[[ ENTRIES SUPPLIED open ]]

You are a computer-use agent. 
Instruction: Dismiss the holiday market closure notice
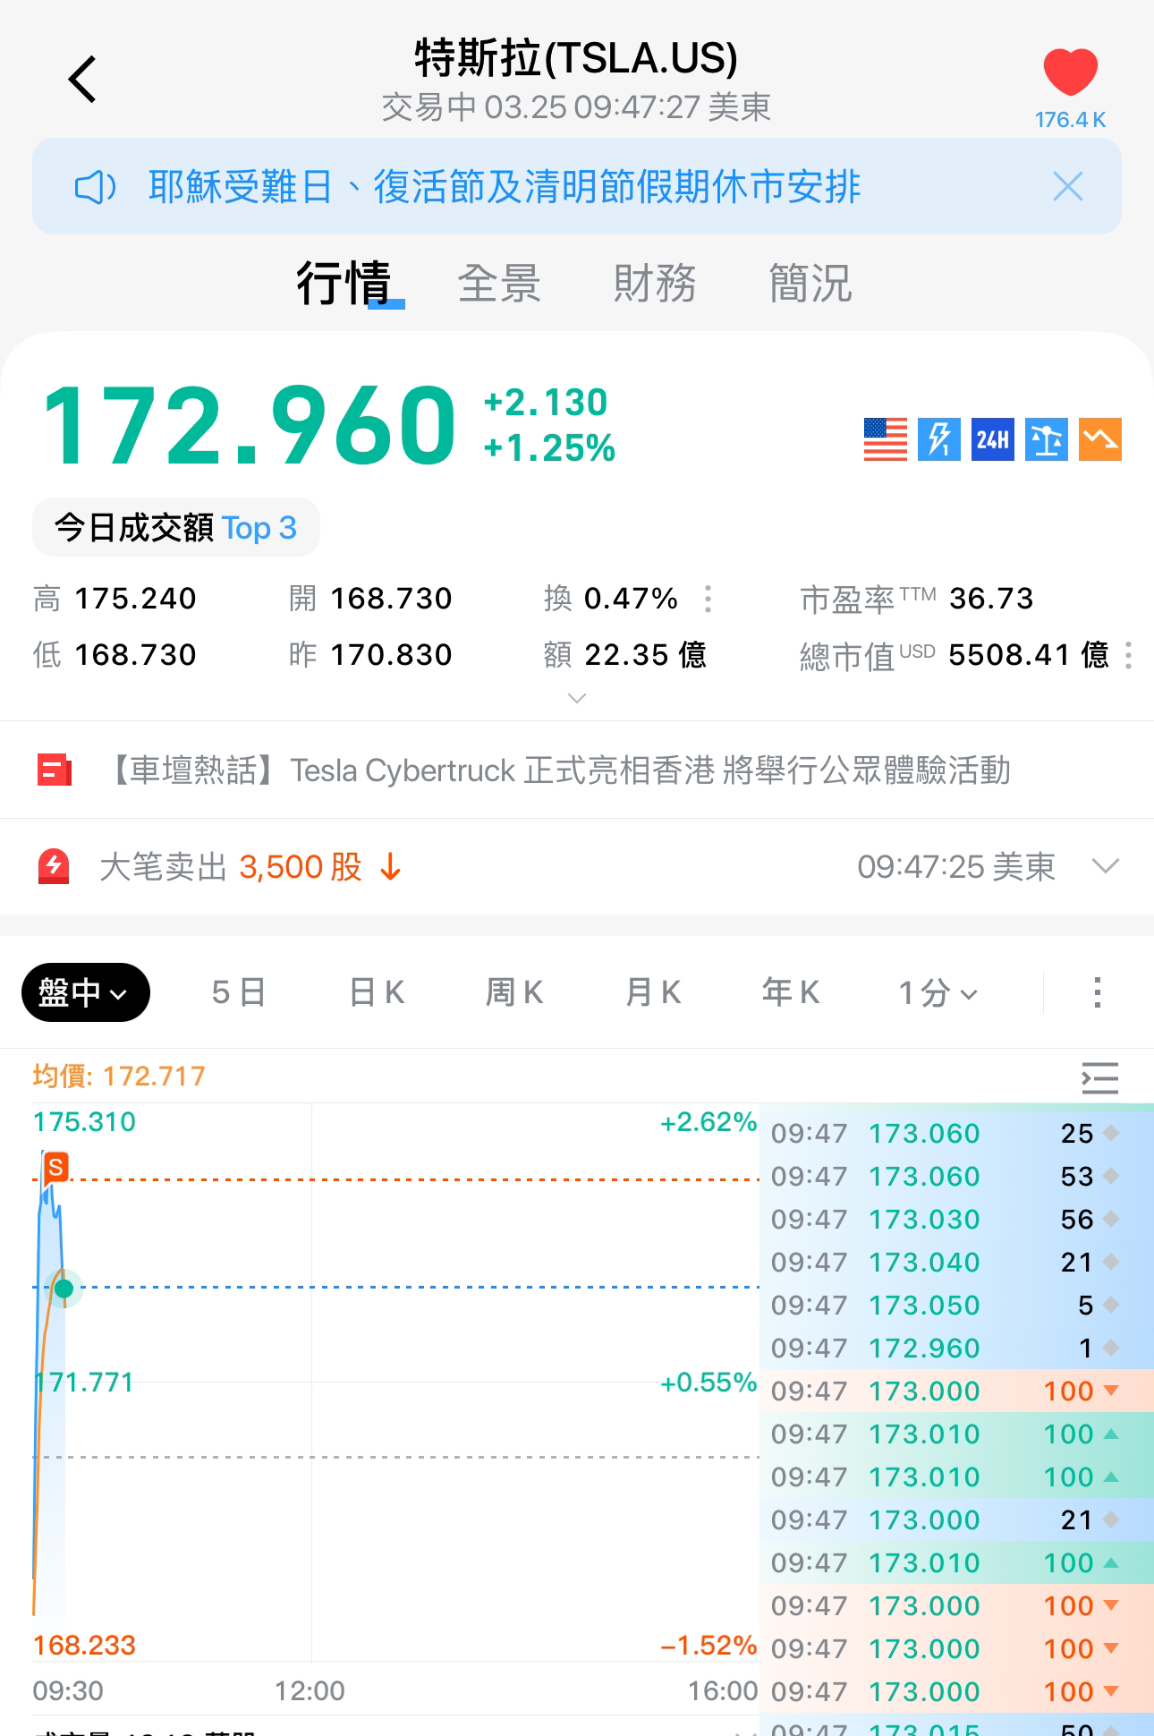tap(1067, 187)
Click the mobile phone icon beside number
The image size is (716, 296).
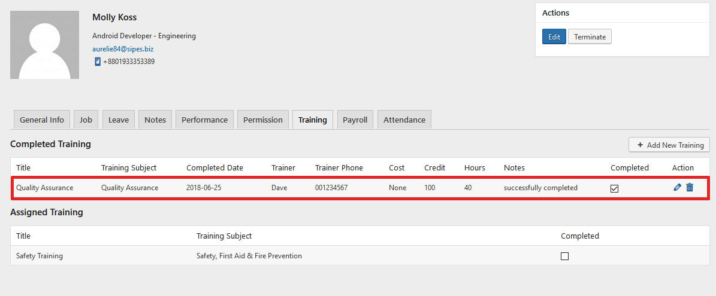click(98, 62)
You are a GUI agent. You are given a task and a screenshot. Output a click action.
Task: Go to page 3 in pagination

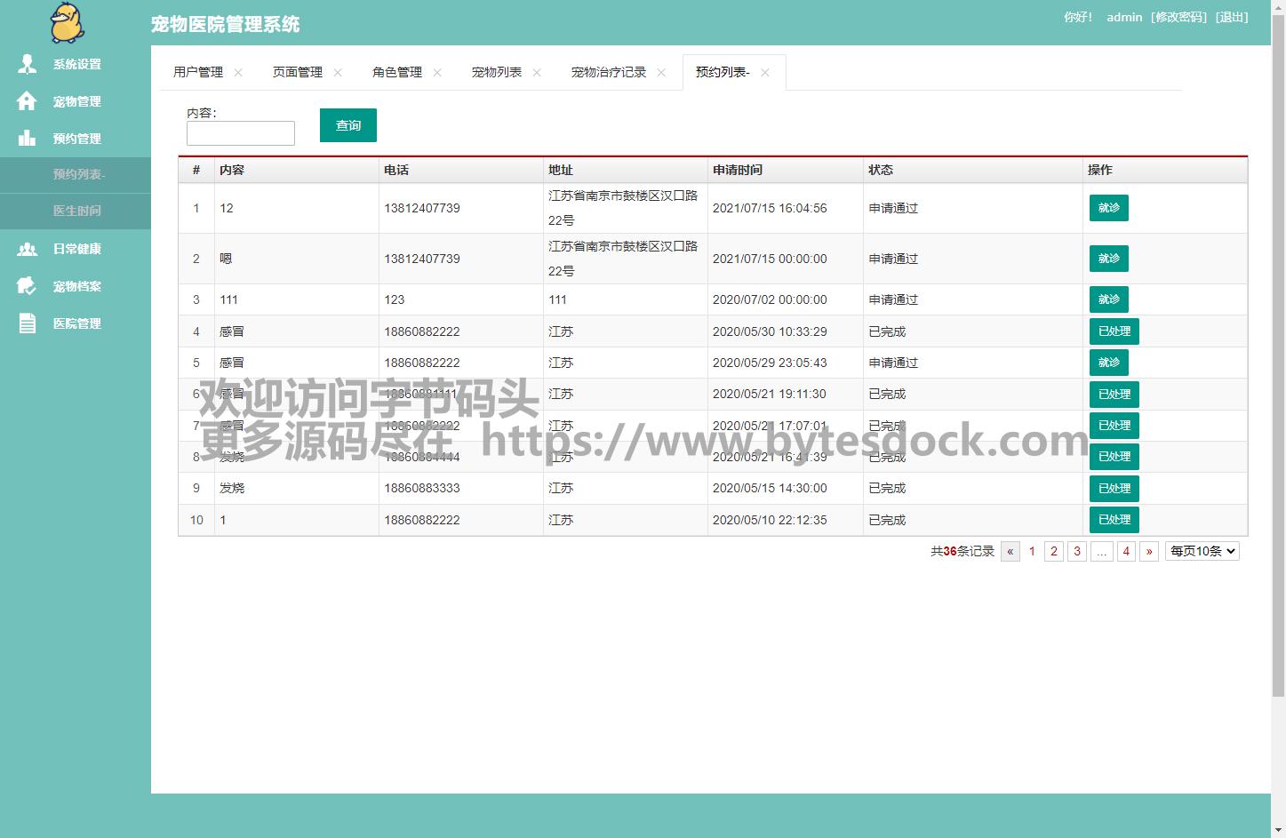[1076, 551]
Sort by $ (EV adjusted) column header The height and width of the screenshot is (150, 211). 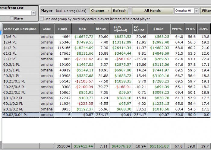[121, 29]
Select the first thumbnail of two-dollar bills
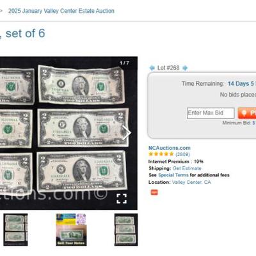256x256 pixels. pos(15,230)
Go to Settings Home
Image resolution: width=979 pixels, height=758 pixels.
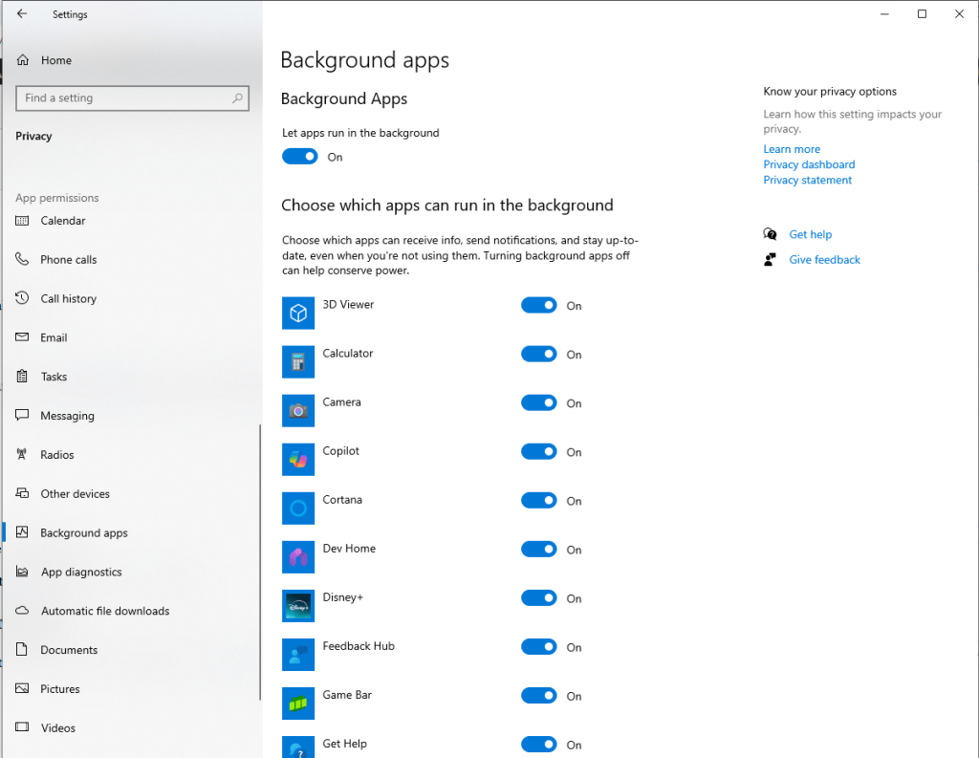tap(55, 60)
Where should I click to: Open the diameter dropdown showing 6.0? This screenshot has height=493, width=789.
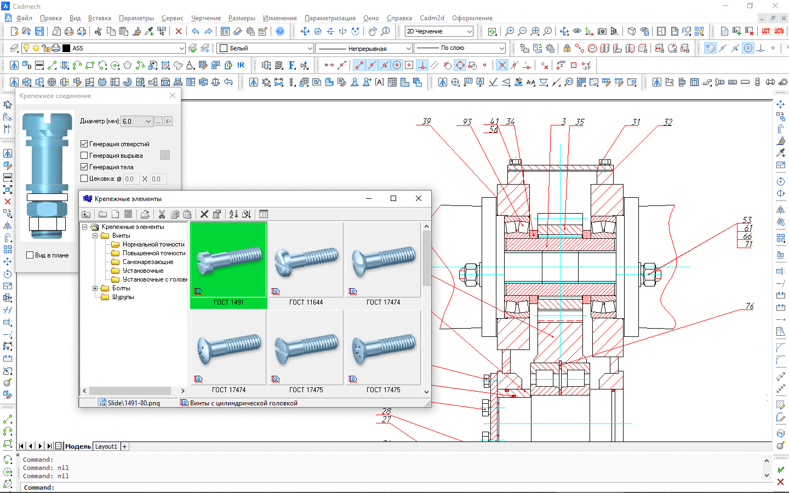pos(148,121)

[[ ENTRIES SUPPLIED closed ]]

"Go to Settings Home" marks the first line to copy; copy that line and every line after it through the last line of the listing, exactly and without pictures.

Go to Settings Home
Image resolution: width=979 pixels, height=758 pixels.
tap(55, 60)
Where should I click to: Open the diameter dropdown showing 6.0? This screenshot has height=493, width=789.
pos(148,121)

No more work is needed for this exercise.